Trois semaines après le lancement de l'initiative réclamant la fusion des deux cantons lémaniques, le comité Union Vaud-Genève vient de récolter sa 2000e signature. Pour autant, les initiants, parmi lesquels François Cherix, Christian Pidoux et Bernard Ziegler, ne crient pas victoire trop fort. En à peine plus de deux mois, il leur faut encore convaincre 10 000 Vaudois de soutenir une cause nouvelle dans le paysage institutionnel. Après quoi, ils réitéreront l'exercice à Genève. Mise au point avec François Cherix, fondateur du mouvement Renaissance Suisse-Europe.

Le Temps: 2000 signatures en trois semaines, c'est peu. Avez-vous l'espoir de parvenir à vos fins?

François Cherix: Ce n'est pas si peu que cela! Lors du lancement de l'initiative, nous avons obtenu 1000 signatures d'un coup. Ensuite, la récolte a été catastrophique à cause du froid. C'est pourquoi nous nous sommes reportés sur l'envoi de courrier. Je concède que le résultat actuel n'est pas extraordinaire. Mais nous avons toujours dit qu'il faudrait nous battre jusqu'au bout, que rien n'était gagné d'avance.

– Vous évoquez d'ailleurs dans votre communiqué le scepticisme des gens: ils se montrent intéressés mais «réagissent davantage avec leur cœur qu'avec leur raison…»

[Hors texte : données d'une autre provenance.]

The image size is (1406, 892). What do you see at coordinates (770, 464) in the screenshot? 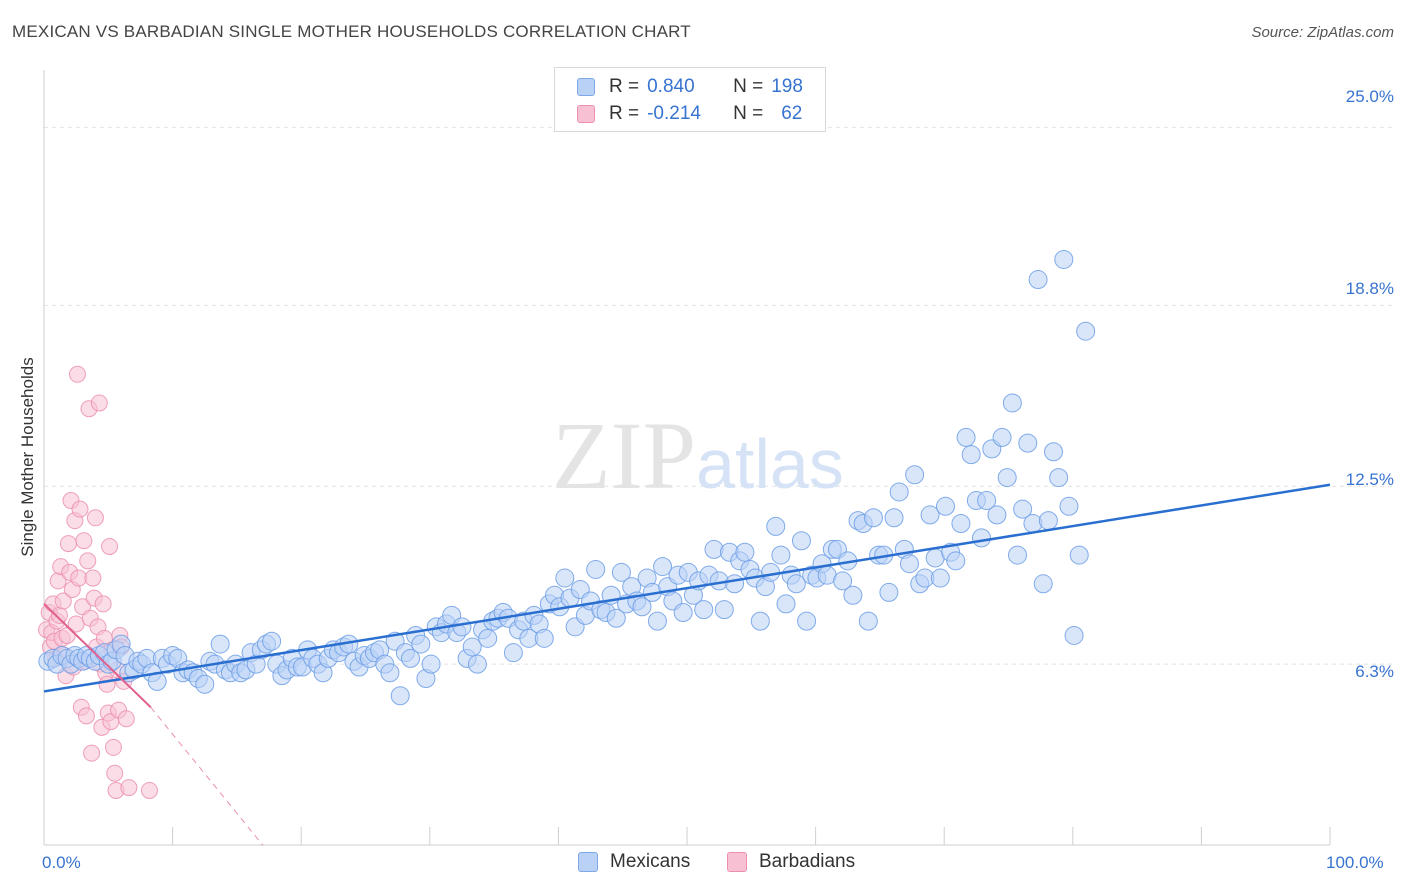
I see `watermark-atlas: atlas` at bounding box center [770, 464].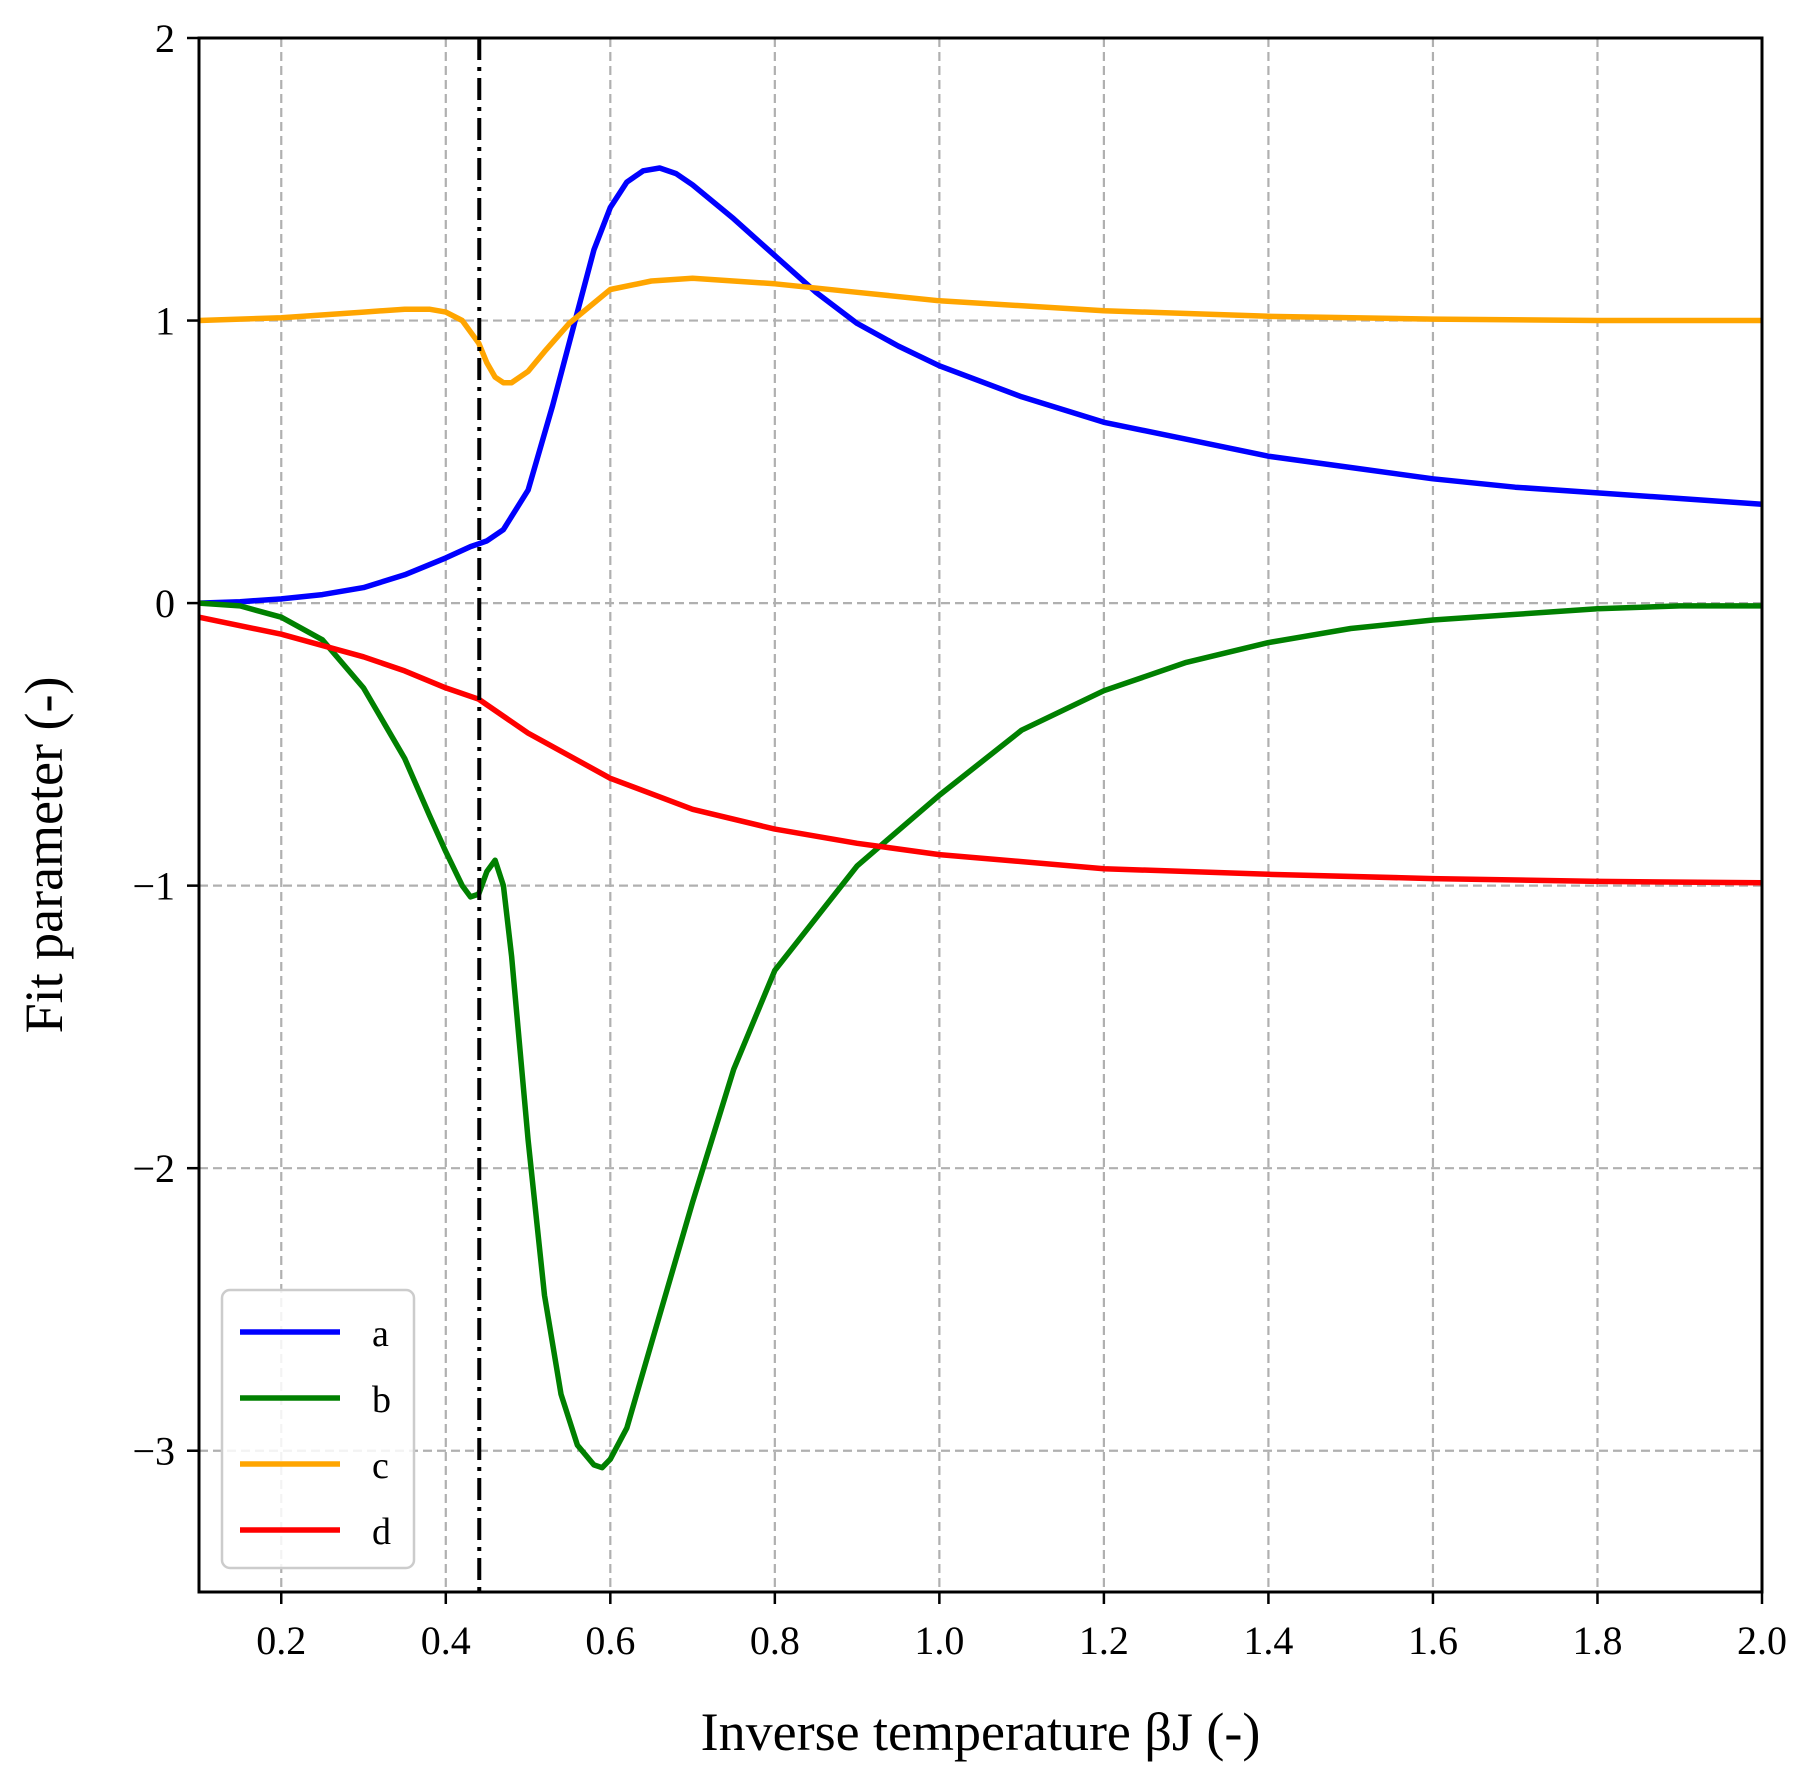 Image resolution: width=1803 pixels, height=1770 pixels. I want to click on x-tick-label: 1.4, so click(1268, 1640).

– C'est vrai. Le niveau d'acceptation de l'initiative se situe à environ 20%, soit 20 points de moins par rapport aux sondages. Mais le bassin de population reste suffisant pour fait aboutir l'initiative. Il existe un décalage entre les débats politiques dans les médias et les sentiments émotionnels des citoyens. Le sujet est très neuf, un peu comme l'adhésion de la Suisse à l'Europe il y a dix ans. Pourtant, l'acceptation de changements dans le découpage territorial semble s'accélérer. Regardez avec quelle intensité la clause cantonale a été balayée.

– Qui signe l'initiative?

– Il est un peu tôt pour le dire mais il semble que les personnes qui suivent bien l'actualité adhèrent davantage à notre projet. Comme les habitants des villes parce que c'est là que nous concentrons nos efforts pour l'instant.

– Allez-vous vous donner des moyens supplémentaires pour récolter les 10 000 signatures manquantes?

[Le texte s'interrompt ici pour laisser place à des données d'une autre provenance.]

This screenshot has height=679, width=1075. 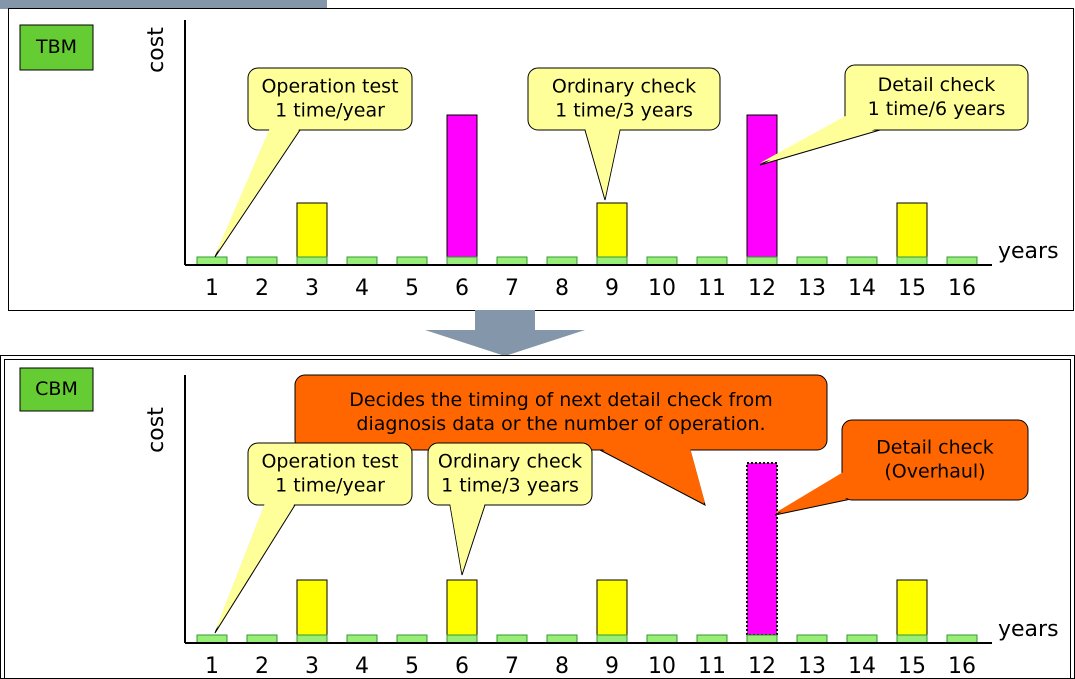 What do you see at coordinates (330, 462) in the screenshot?
I see `callout-text: Operation test` at bounding box center [330, 462].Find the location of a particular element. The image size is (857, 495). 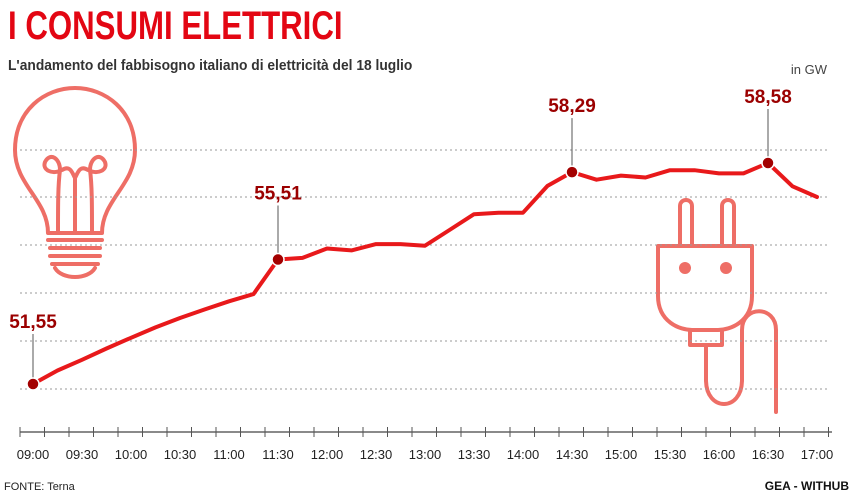

x-tick-label: 13:00 is located at coordinates (426, 454).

– Grâce à l'arrivée de nouveaux membres dans l'Union Vaud-Genève (de 101 en septembre, ils sont passés à près de 200, n.d.l.r.), nous allons intensifier notre présence dans la rue. Par la suite, nous publierons des encarts dans la presse et ferons des tournées en bus.

– Si la récolte de signatures devait échouer, lanceriez-vous quand même la seconde initiative à Genève?

– Je n'en sais rien. Pour l'instant, nous ne voulons pas y penser.